### EXCERPT PROVIDED:
# Silverleaf Pet Policy



## abbekit (Dec 30, 2009)

I know they have stopped allowing pets via and RCI exchange but what about trading with the indy exchange companies?  I don't see any restrictions.  Also what about rentals from owners?  I'm still hopeful that I can take my dog with me this winter for a nice trip.  We've exchanged a number of times with various Silverleaf resorts and like them but I'm unhappy with the no pets policy via RCI.


----------



## Sandy VDH (Dec 31, 2009)

Call the resort and ask.  

They said they were not allowing pets via RCI anymore, but I booked before they changed the policy.  When I called she said owners can bring pets, but not RCI exchanger.  Why the difference?  Don't know.  She said I could bring my pets when I asked about it.

I would call and ask you may get a different answer.


----------



## Hophop4 (Jan 2, 2010)

Sandy Lovell said:


> Call the resort and ask.
> 
> They said they were not allowing pets via RCI anymore, but I booked before they changed the policy.  When I called she said owners can bring pets, but not RCI exchanger.  Why the difference?  Don't know.  She said I could bring my pets when I asked about it.
> 
> I would call and ask you may get a different answer.




Definately will get different answers.... I have talked to different people and get different stories every time.  I have heard that owners can bring their pets if their contract says Pets Allowed.  I have also heard all owners can bring pets.  The Pet Fee is $75 now and you must have your pet's vaccination records with you or an additional $75 will be charged but they have waived this charge for the first time.  As an owner I have not seen any official written notice on this yet.  No RCI exchanges are allowed pets.  Don't know about rentals.


----------



## Sandy VDH (Jan 2, 2010)

I have a booking for the summer and my confirmation letter says pets are allowed.  I will certainly be calling prior to going to confirm that. 

In late 2008 they said it was the last year for pets, no pets for exchangers in 2009.  However we have called in advance and have been allowed to bring pets twice in 2009 already.


----------



## mshatty (Jan 3, 2010)

Sandy,

Which resort is your confirmation from?


----------



## Hophop4 (Jan 3, 2010)

It seems there is nothing standard with Silverleaf.  Be sure to check each resort and get a name and even if you can get a written confirmation email if pet is allowed just to be on the safe side. And don't forget the vaccination papers. Good luck.


----------



## Sandy VDH (Jan 4, 2010)

mshatty said:


> Sandy,
> 
> Which resort is your confirmation from?



Galveston Seaside Resort

When I booked it May 2009 the confirmation letters still said Pets allowed.

I had 2 bookings in July 2009 for Hill Country Resort, both booked in 2008.  Both confirmations letters still said pets allowed.  We brought our pets and were allowed to bring them in, but were told as of 2009 RCI exchangers who NO longer allowed pets.  Only owners.

We stayed at Piney Shores in August 2009 and also brought Pets.  We officially stayed for a long weekend as an owners getaway (long story) even though we are NOT owners.


----------



## Texasbelle (Jan 7, 2010)

When Silverleaf built the Presidential units, those were to be "no pets."  The fee is a way to extract more money from owners.  I did not know guests were treated differently, but see no sense in that policy.  Owners have no say in anything Silverleaf does.  We also were told Beach Club owners were the only ones who could stay at the "BC", but we have stayed there twice.  And it is now Beach Club Presidential, "BP".  Those units are very nice and spacious.  The latest change is "no smoking" in any of the units.


----------

### ASSIGNED TASK 1:
From the thread on Silverleaf's pet policy, copy out verbatim everything from "## Sandy VDH (Jan 2, 2010)" down to "mshatty (Jan 3, 2010)".
### ASSIGNED TASK 2:
In the thread on Silverleaf's pet policy, which resort is Sandy VDH's summer booking with the pets-allowed confirmation letter from?
The lines placed after the thread are separate material, unrelated to it.

### DATA PROVIDED:

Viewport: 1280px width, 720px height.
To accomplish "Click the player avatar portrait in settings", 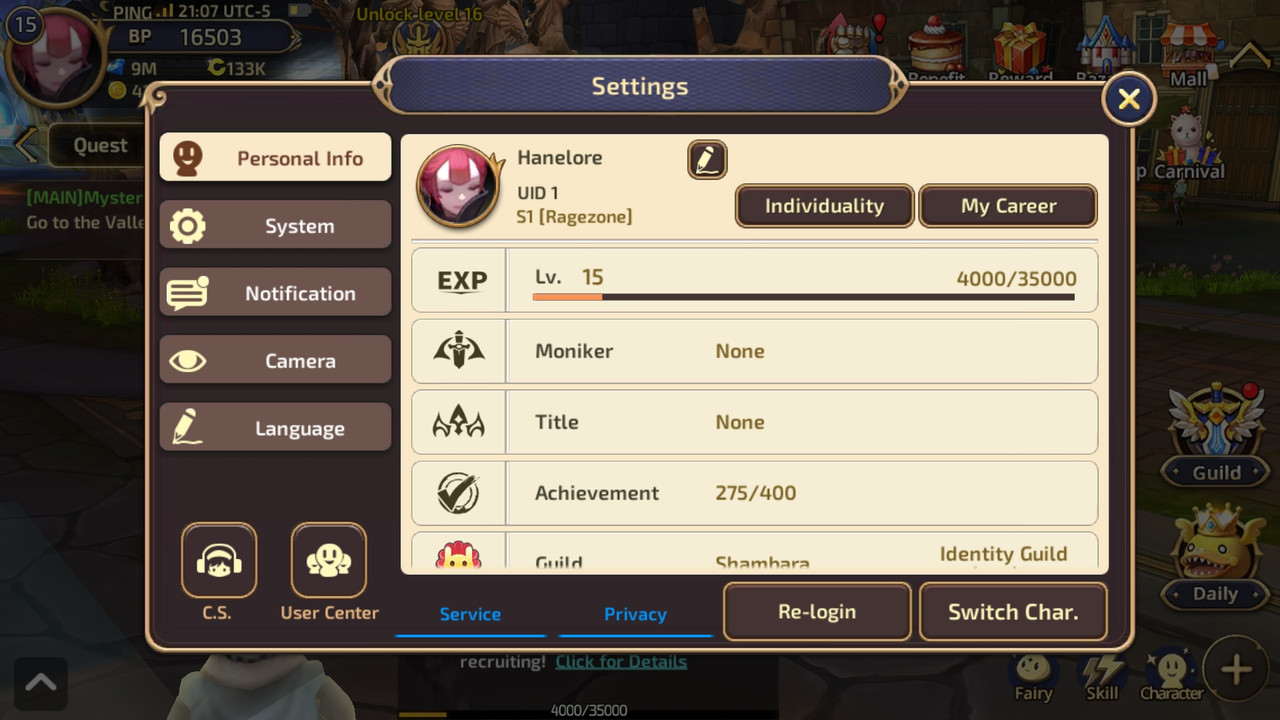I will (x=459, y=188).
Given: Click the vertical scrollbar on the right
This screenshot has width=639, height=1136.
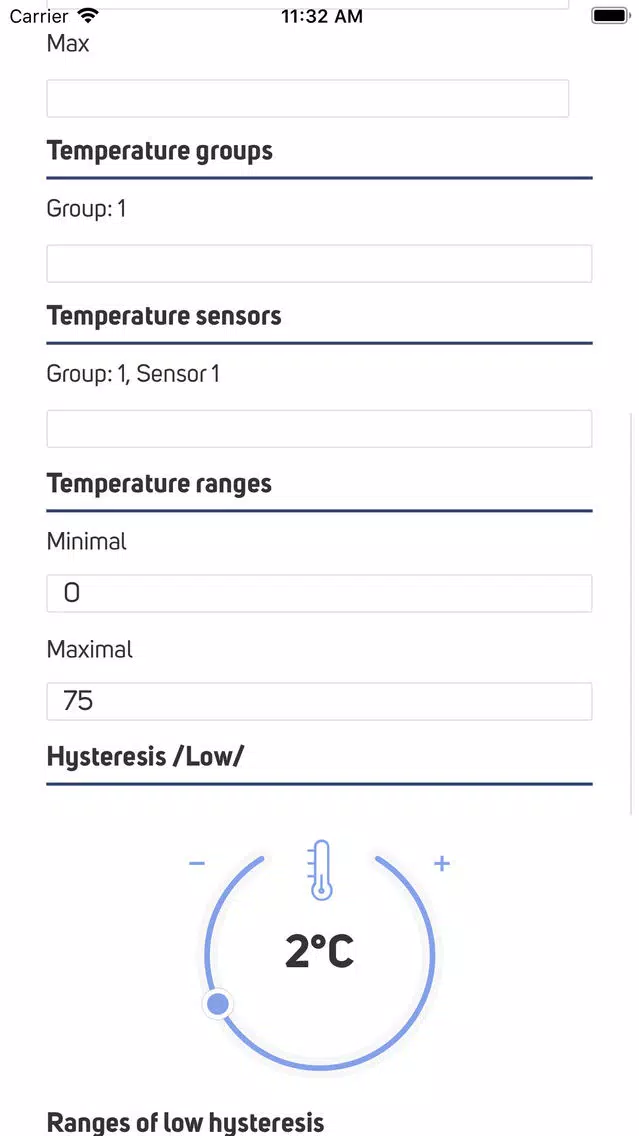Looking at the screenshot, I should tap(631, 612).
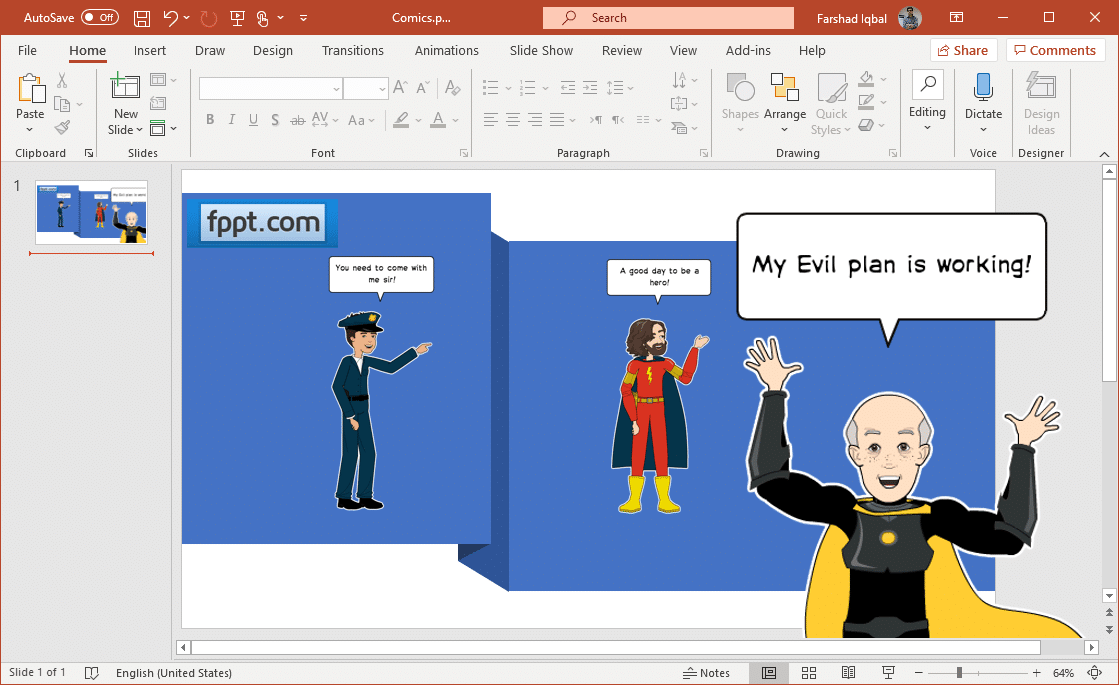Switch to Reading View in status bar

click(x=848, y=673)
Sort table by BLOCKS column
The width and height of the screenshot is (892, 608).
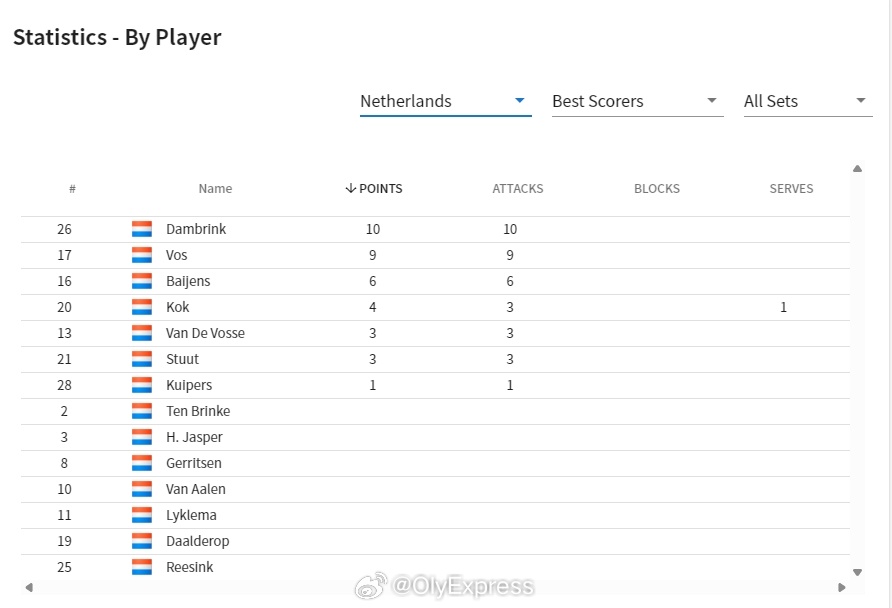(x=656, y=188)
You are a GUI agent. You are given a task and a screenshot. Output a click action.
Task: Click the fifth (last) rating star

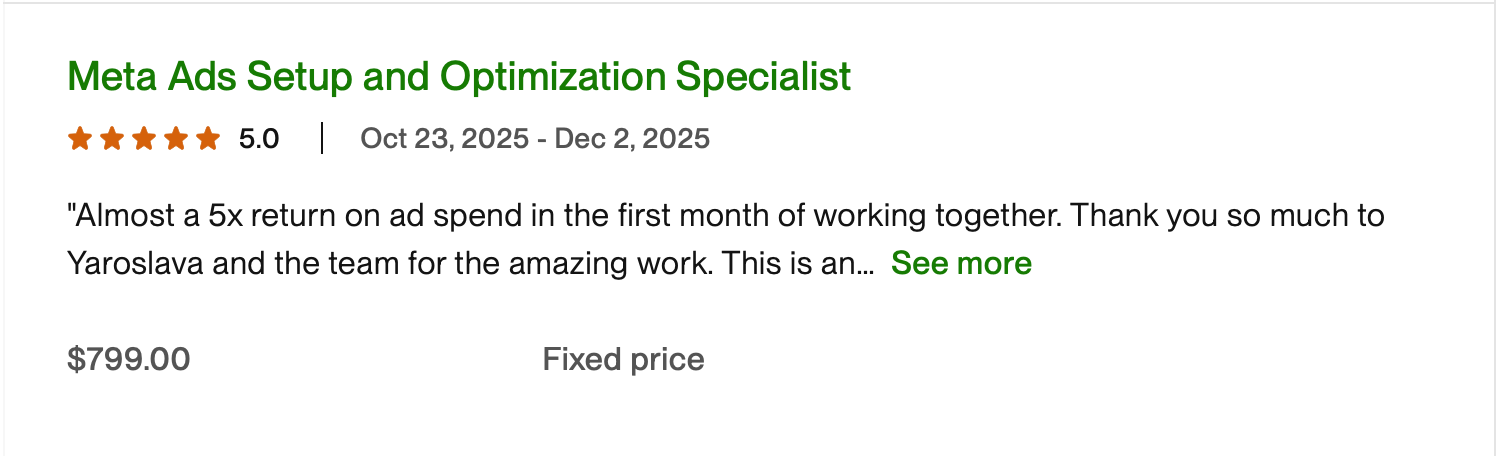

### WRITTEN SOLUTION 1:
## Sandy VDH (Jan 2, 2010)

I have a booking for the summer and my confirmation letter says pets are allowed.  I will certainly be calling prior to going to confirm that. 

In late 2008 they said it was the last year for pets, no pets for exchangers in 2009.  However we have called in advance and have been allowed to bring pets twice in 2009 already.


----------



## mshatty (Jan 3, 2010)

### WRITTEN SOLUTION 2:
Galveston Seaside Resort.